Realidad con enemigos que se eligen

Para qué tanto terror provocado por los hombres esparcidos con balas y tanques llenos de desilusión.
Si supiéramos cuánto vale la pena vivir nadie se animaría a destruirla. Pero eso no ocurre.
La vehemencia con la cual creemos defender nuestros ideales ha convertido a los hombres en el propio peligro para la raza humana.
La guerra se crea, los enemigos se eligen. Nadie lucha contra un enemigo al que sabe no podrá ganarle. La guerra es la herramienta es el acto de crueldad contra la integridad de los débiles: niños, enfermos, ancianos, madres, hijos, hermanos. Lee otra vez la última oración.
Los débiles somos todos los que habitamos este bendito planeta. Nos vendría bien un examen de consciencia a través de la mirada. Pasas horas delante del televisor,  horas disfrutando películas. ¿Qué ves cuando ves? Es la frase similar a la de una canción pero que cae tan bien  este párrafo.
Ves lo que hay, ves lo que los directores de cine y series se animan a delatar sin pudor. ¿Acaso no nos damos cuenta que la ficción es la adaptación de nuestra realidad más turbulenta, insensible y extremista?

Es turbulenta la realidad que se mueve, es alterada constantemente con los cambios de humor; es insensible siempre, a veces.
Es insensible cuando ataca, pero reacciona la realidad ante una sacudida de la herida abierta a una parte de la humanidad.

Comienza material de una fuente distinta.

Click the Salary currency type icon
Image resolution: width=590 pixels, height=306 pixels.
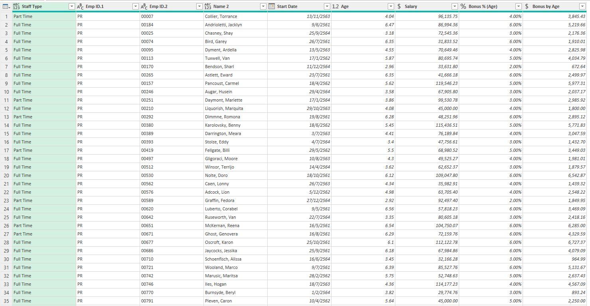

Inundaciones, incendios y revueltas políticas con represión  son ejemplos.
Sin embargo, la realidad se ha convertido en extremista como nuestro mismo andar. O nos detenemos o corremos. Explotamos una bomba como respuesta a la despiadada “guerra santa”. Nos ataca la solidaridad repentina pero en la cotidianeidad elegimos la indiferencia ante el pedido de orientar hacia una calle.

Insisto que los enemigos se eligen. La guerra sólo causa daños y genera promesas que nunca se cumplen, pérdidas de humanidad y se llena la memoria de recuerdos que se quieren olvidar aunque deberíamos aprender de ellos.